Sinha also has a tale to tell about the late Dev Anand, who has legions of fans in Pakistan.
When the bus reached the other side of the border, the two prime ministers, Vajpayee and Nawaz Sharif, hugged each other. Dev Anand, who stood next to them, started reminiscing about the time when he left Lahore for Mumbai.
“… (he) would have carried on till we gently guided him away,” Sinha says.
The prime minister’s motorcade gets a free pass on the roads but a car carrying his hearing aid does not, he says, recounting the delay at the beginning of the journey in Delhi. On the way to the airport in Delhi to board the flight to Amritsar, Vajpayee realised he had forgotten his hearing device at home.

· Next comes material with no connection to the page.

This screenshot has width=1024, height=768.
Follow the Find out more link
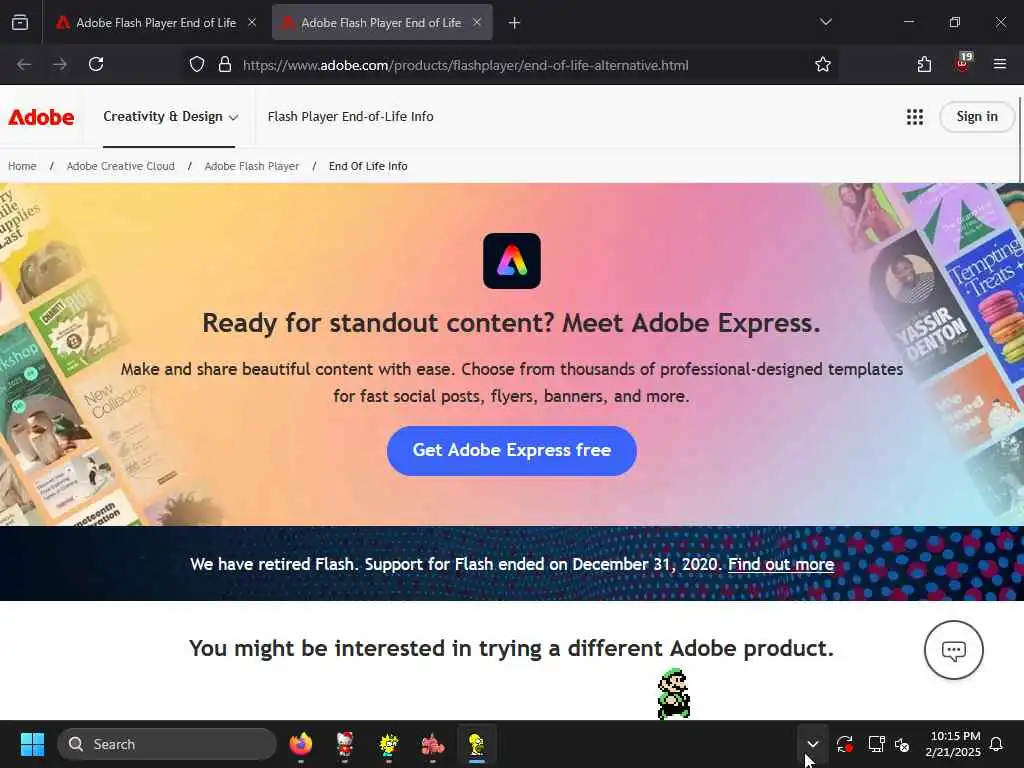pyautogui.click(x=781, y=564)
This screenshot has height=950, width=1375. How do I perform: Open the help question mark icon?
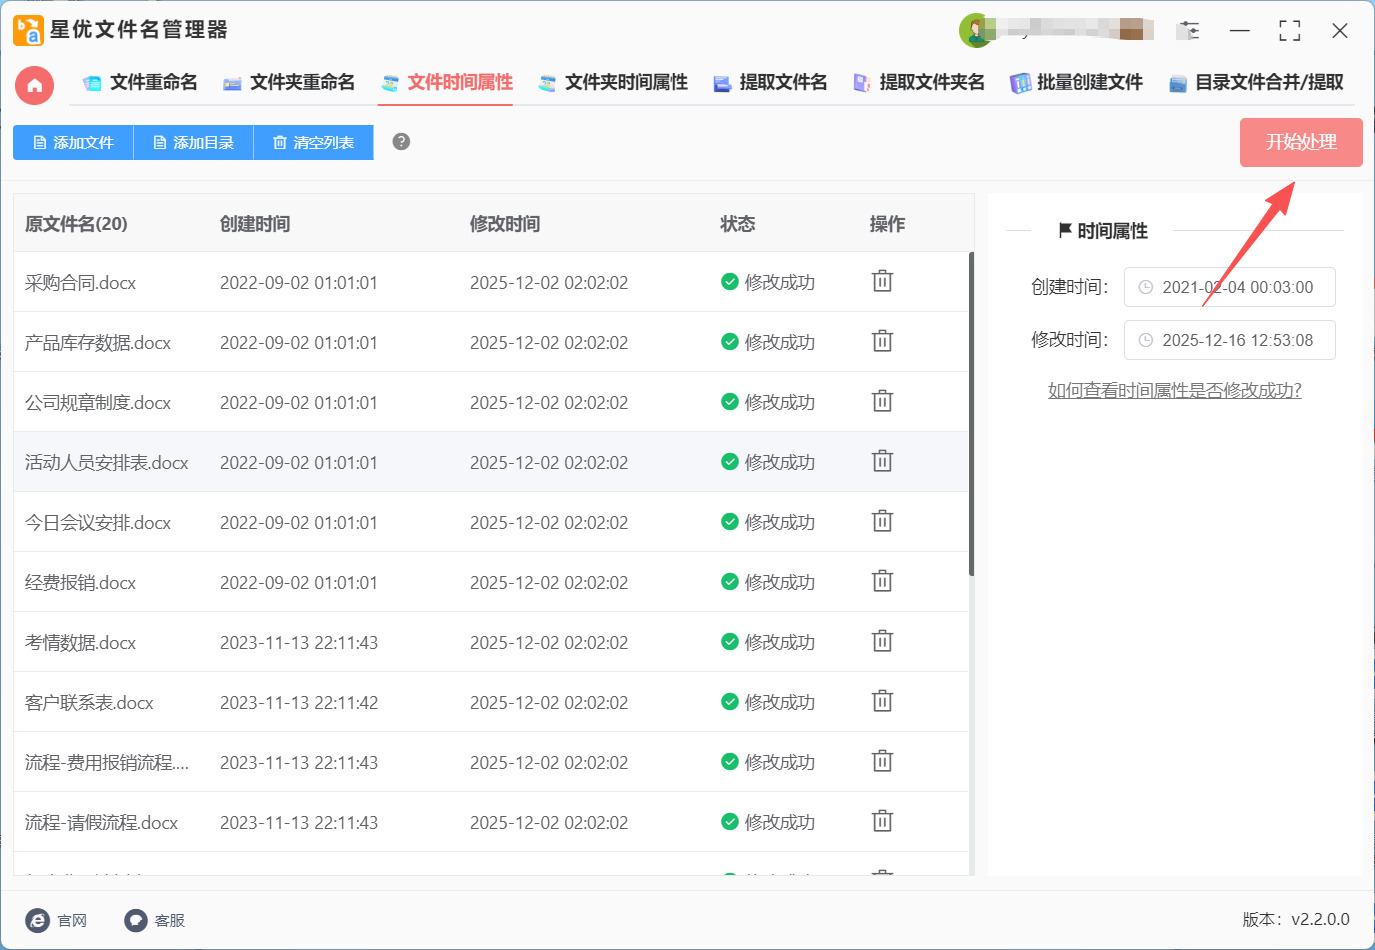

“On our way to the airport, Vajpayee turned to me and nervously told me that he had left his hearing device at home. He had been checking his pockets and found them empty! Fortunately, we had cell phones by then, so I quickly rang back and asked for it to be sent pronto,” Sinha writes.

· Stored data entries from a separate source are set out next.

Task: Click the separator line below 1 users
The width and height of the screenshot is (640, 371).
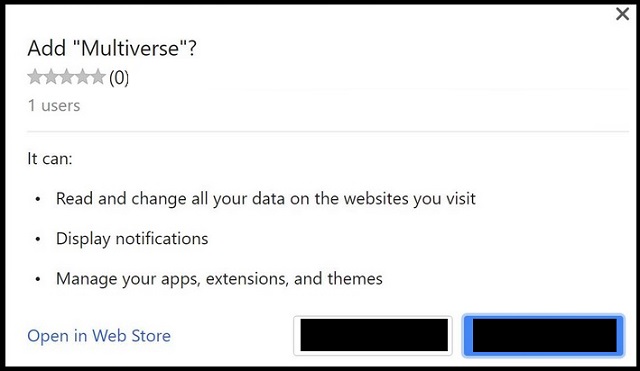Action: coord(328,131)
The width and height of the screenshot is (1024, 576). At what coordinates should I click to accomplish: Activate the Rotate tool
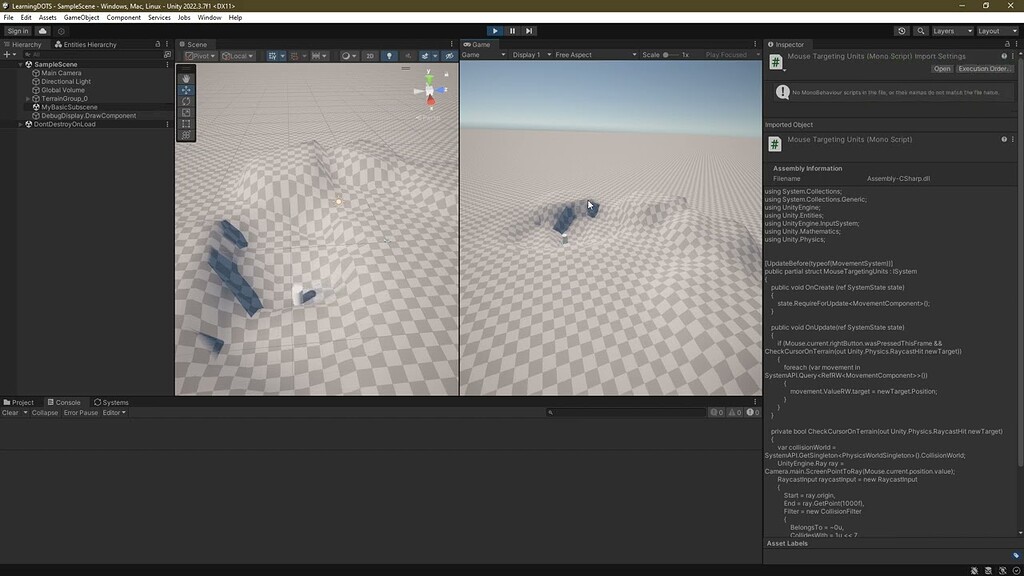186,101
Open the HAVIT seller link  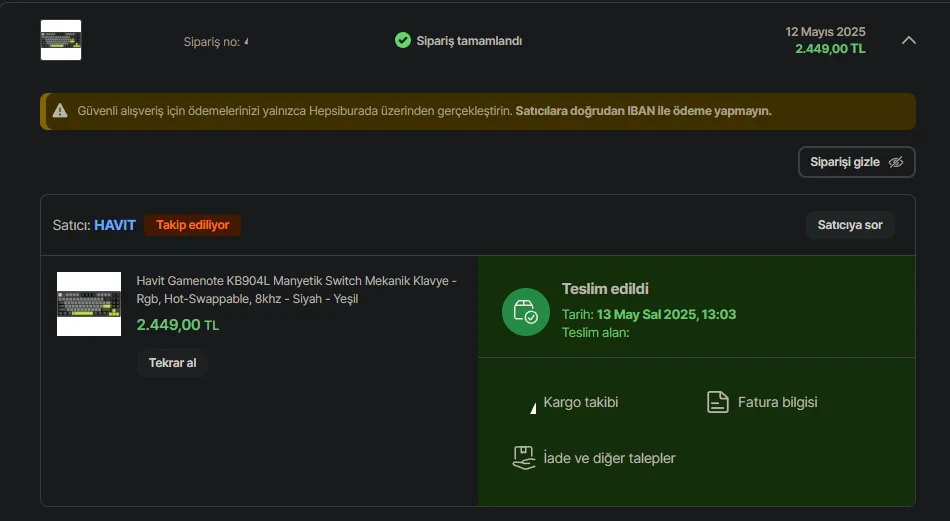[115, 225]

“.. Fortunately for us, the PM’s plane, operated by the air force, always has sufficient margin, a fact I knew by then. That knowledge gave us breathing space. We boarded but could not leave immediately since the car with the hearing aid was still on the way. But we were lucky that the traffic was light and the delay was a manageable twenty minutes,” he adds.
The inaugural bus, ‘Sada-e-sarhad’, ran on February 19, 1999 between Delhi and Lahore, a distance of around 500 km, with three technical halts, taking a total of 14 hours. Though Vajpayee was to travel all the way from Delhi, the plan was later modified and he boarded the bus at Amritsar airport.
Sinha, who is presently the director of Atal Bihari Vajpayee Institute of Policy Research and International Studies, MS University, Vadodara, also says Pakistan’s then prime minister Sharif sent a word to his wife Begum Kulsoom Nawaz to drive from Islamabad to Lahore when he noticed that Vajpayee’s foster daughter Namita Kaul Bhattacharya was part of the delegation.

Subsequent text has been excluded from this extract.